Luisa Guidotti Mistrali, classe 1932, era un medico dall’incredibile solidarietà, coinvolgente, carismatica e autoironica. “Una donna indimenticabile” per chi l’ha conosciuta. Un’eroina, come si legge dall’articolo “Luisa Guidotti: Mutoko's own eroine” comparso sul Newsday per l’anniversario dalla sua morte.
È in corso per lei il processo di beatificazione. È l'unica donna sepolta nel Duomo di Modena, l’unico medico, l’unica laica. Il prossimo anno saranno 40 anni dalla sua uccisione e la sua vita può essere raccontata in prospettiva degli SDGs.
Nel 1966 Luisa era partita in missione per l'Africa su incarico di Papa Paolo VI. Parenti e amici hanno testimoniato la sua umanità nell’aiutare le povere popolazioni africane, “shona tra gli shona” (Goal 1), portando regole alimentari per contrastare la carenza di proteine (Goal 2), regole sanitarie e cure (Goal 3), aiutando a partorire, insegnando come prendersi cura degli altri (Goal 5), fondando scuole per infermiere (Goal 4).
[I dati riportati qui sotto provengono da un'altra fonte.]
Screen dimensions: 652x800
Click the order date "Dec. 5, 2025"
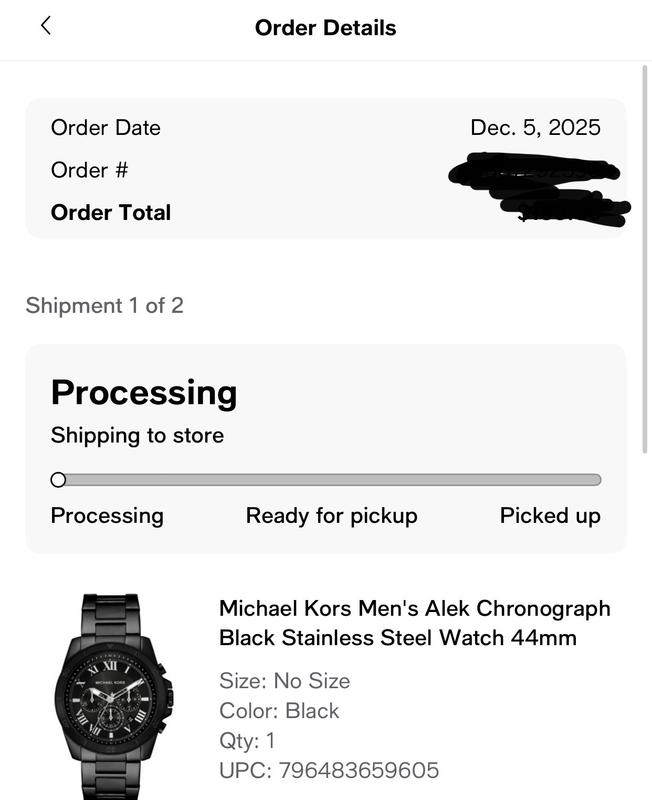[535, 128]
Ha portato anche luce, acqua, ampliato gli ospedali, aiutando ad organizzarsi per il loro sostentamento (con agricoltura e piccoli allevamenti), migliorando le condizioni della comunità, contribuendo al superamento della segregazione razziale e delle diseguaglianze attraverso il collegamento con l'Italia ancora in essere (Goal dal 6 al 17).
San Giovanni Paolo II già nel 1988 aveva invitato proprio da Modena ad un cammino di crescita umana, attraverso la “valorizzazione della dignità della persona in ogni stadio della sua esistenza” dalla vita nascente sino all’ingresso in quella che non avrà fine, ricordando “Luisa Guidotti, che ha esercitato, fino al sacrificio supremo, il servizio medico volontario nello Zimbabwe”.
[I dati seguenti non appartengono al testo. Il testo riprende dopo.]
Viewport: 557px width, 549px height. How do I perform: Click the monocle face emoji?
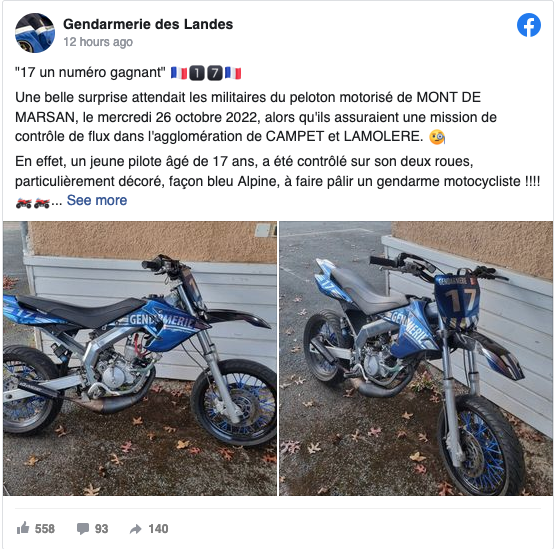point(437,137)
Il 6 luglio 1979, Luisa è stata uccisa mentre guidava l'ambulanza, dopo aver portato una donna di colore a partorire di cesareo, durante la guerriglia contro la segregazione razziale. Una stella bianca a terra nel punto in cui le hanno sparato segna il passaggio della sua vita verso il cielo. Era di rientro verso la Missione di “All Souls” a Mutoko, in Zimbabwe. L'Ospedale ora porta il suo nome “Luisa Guidotti Hospital”. Il suo nome è inciso su due pietre, una a Modena e l’altra a Mutoko, dove si legge: “Nessuno ha un amore più grande di questo, dare la vita per i propri amici” (Gv 15, 13-17).
Nello Zimbabwe, gli abitanti delle città dove lei è stata la ricordano ancora come un dono di Dio. Luisa ha preparato il terreno perché altri proseguissero dopo di lei, come Elisabeth Tarira (1951-2012): una ragazza di colore che seguendo il suo esempio da Mutoko è divenuta medico in Italia per tornare, gestire un altro ospedale, il Sant Albert, e divenire coordinatrice di 54 ospedali in Zimbabwe. Luisa ed Elisabeth facevano parte dell’Associazione Femminile Medico Missionaria (Afmm), ora Associazione Sanitaria Internazionale (Asi) con sede a Roma, che prosegue la sua missione, grazie ad amici, amiche e ad altre associazioni da Rimini, Ferrara, Modena e altre città.
Gli Obiettivi dell’Agenda 2030 non sono impossibili e questa, come altre storie, ci insegna che serve una collaborazione attiva per poterli realizzare.